Stored data
□ □ □ □
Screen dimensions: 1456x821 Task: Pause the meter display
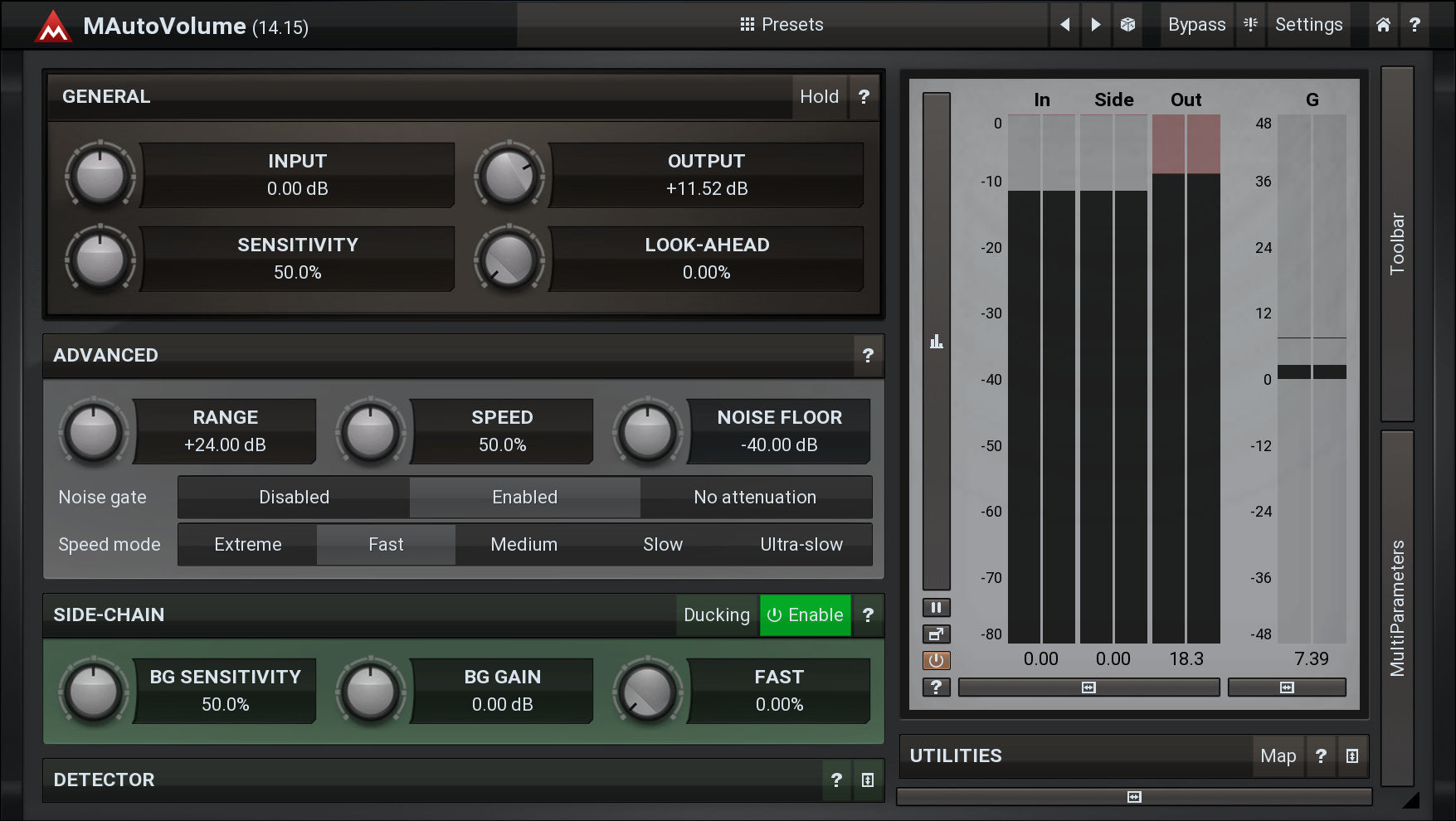(936, 608)
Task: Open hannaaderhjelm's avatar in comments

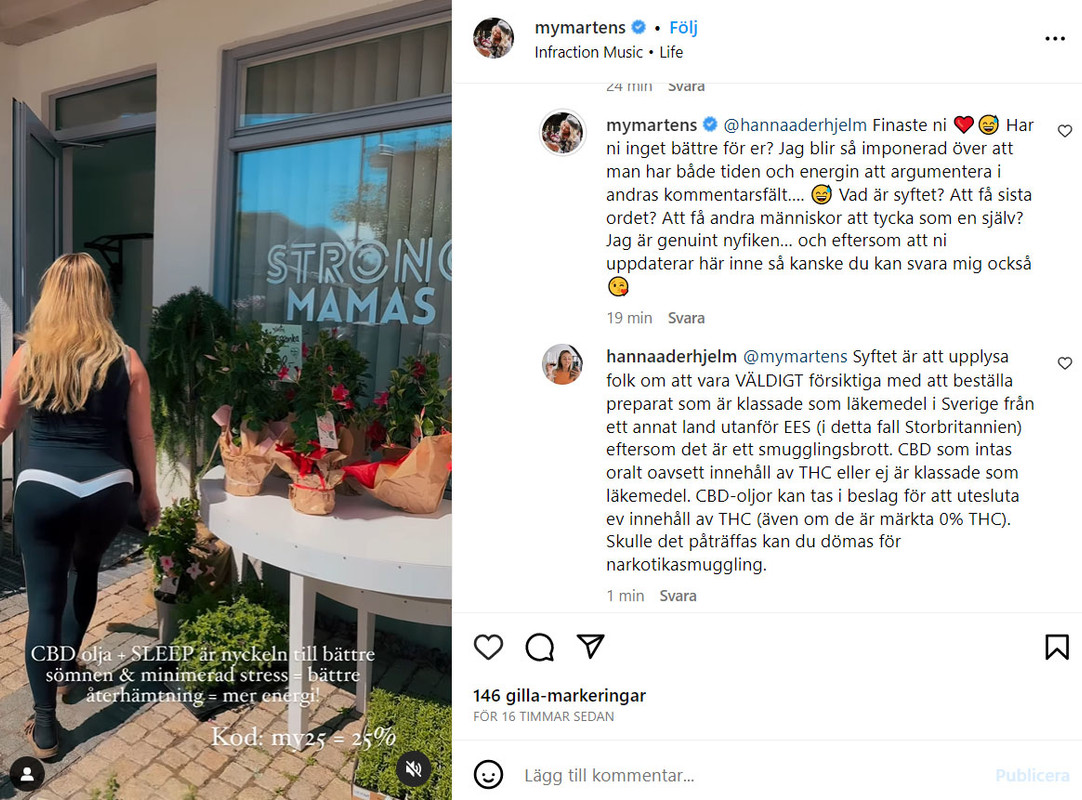Action: click(x=562, y=364)
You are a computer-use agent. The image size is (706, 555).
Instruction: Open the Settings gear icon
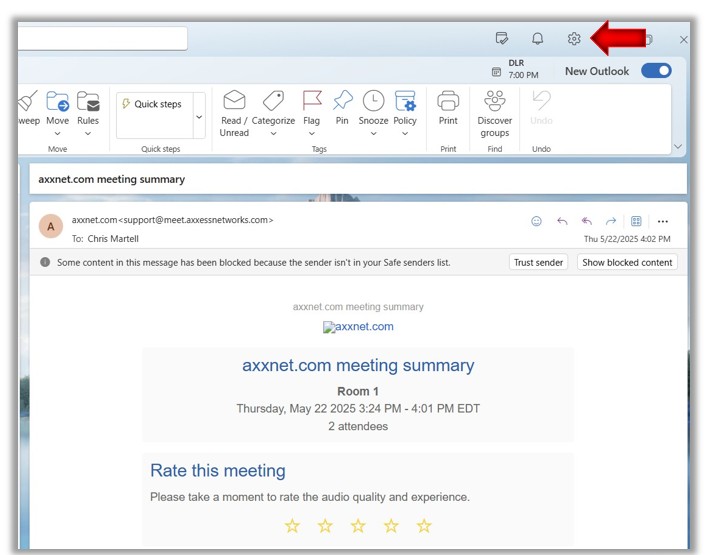(x=574, y=39)
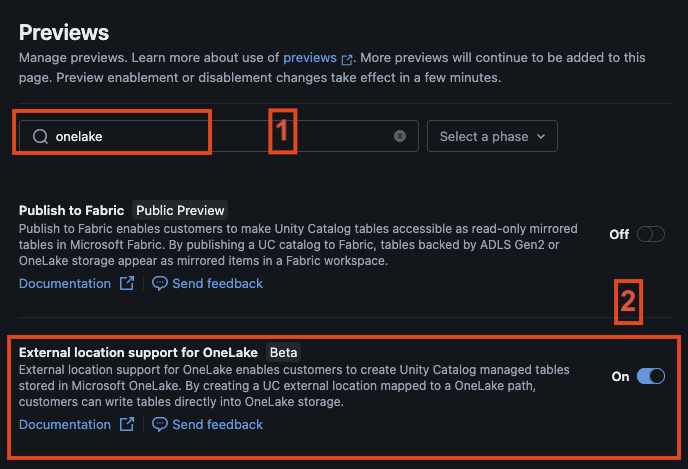Open the previews hyperlink
The width and height of the screenshot is (688, 469).
(x=310, y=57)
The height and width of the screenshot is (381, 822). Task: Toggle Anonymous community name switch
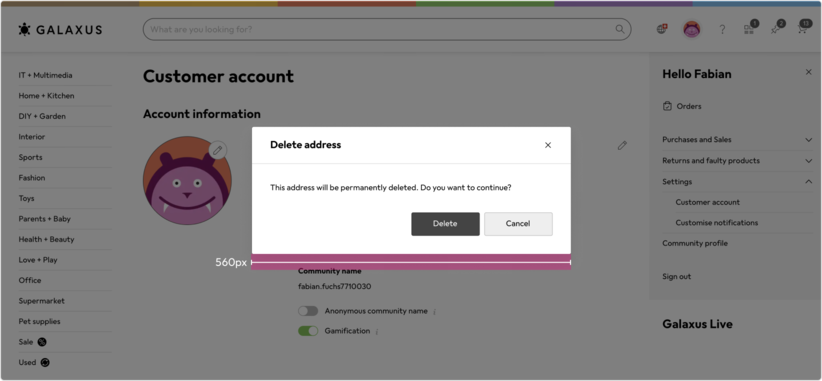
□ □ □ □
— Problem to solve —
Copy the records exactly. Skip the pictures.

— Answer area —
Screen dimensions: 1456x821 Task: Pause the meter display
(936, 608)
Task: Open hannaaderhjelm's avatar in comments

Action: click(x=562, y=364)
You are a computer-use agent. The image size is (706, 555).
Instruction: Open the Settings gear icon
(x=574, y=39)
Open the previews hyperlink
The width and height of the screenshot is (688, 469).
(x=310, y=57)
The height and width of the screenshot is (381, 822). Task: Toggle Anonymous community name switch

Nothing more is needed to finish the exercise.